● **Extracted data**
——
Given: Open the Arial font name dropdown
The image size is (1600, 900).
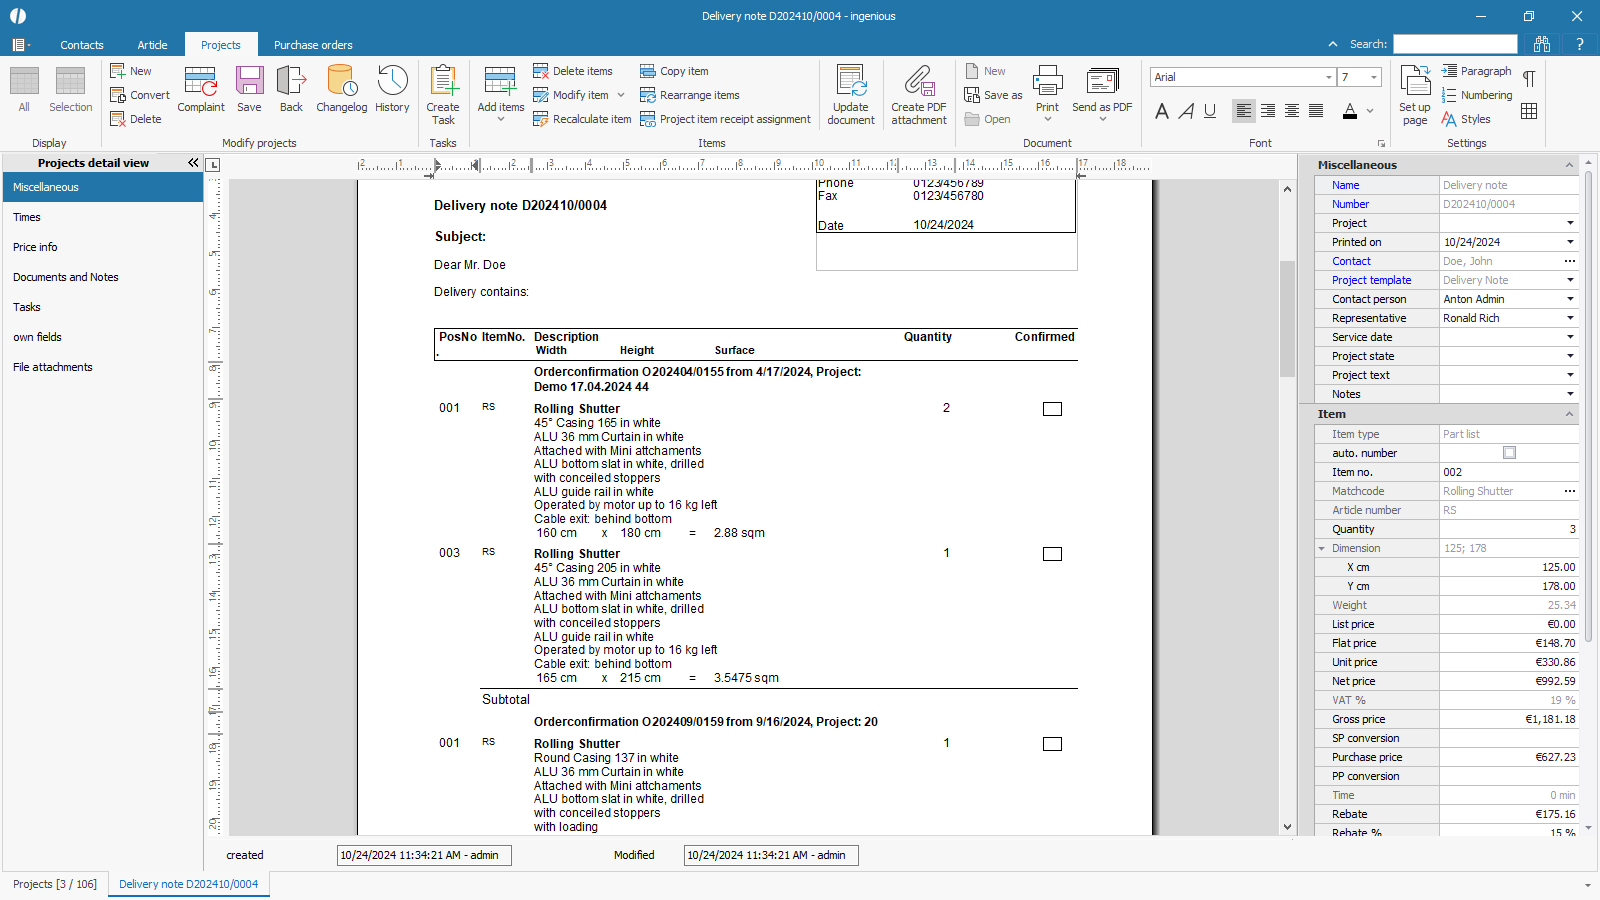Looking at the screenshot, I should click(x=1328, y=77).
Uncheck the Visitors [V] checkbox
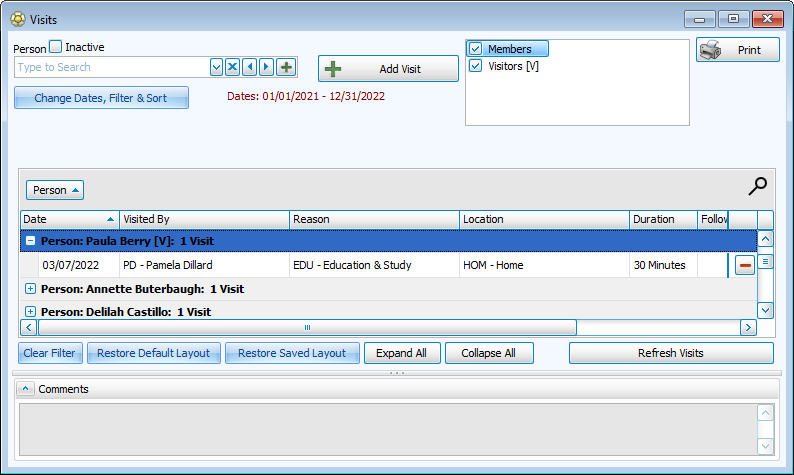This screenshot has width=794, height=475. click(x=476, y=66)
——
● **Aim of the task**
Extract precisely the lines beginning at the line containing "The image size is (1600, 900)." and ending at the last line of the entries above, exactly as written and with no pictures.

● **Result of this exercise**
The image size is (1600, 900).
Looking at the screenshot, I should click(x=1328, y=77).
Uncheck the Visitors [V] checkbox
This screenshot has width=794, height=475. click(x=476, y=66)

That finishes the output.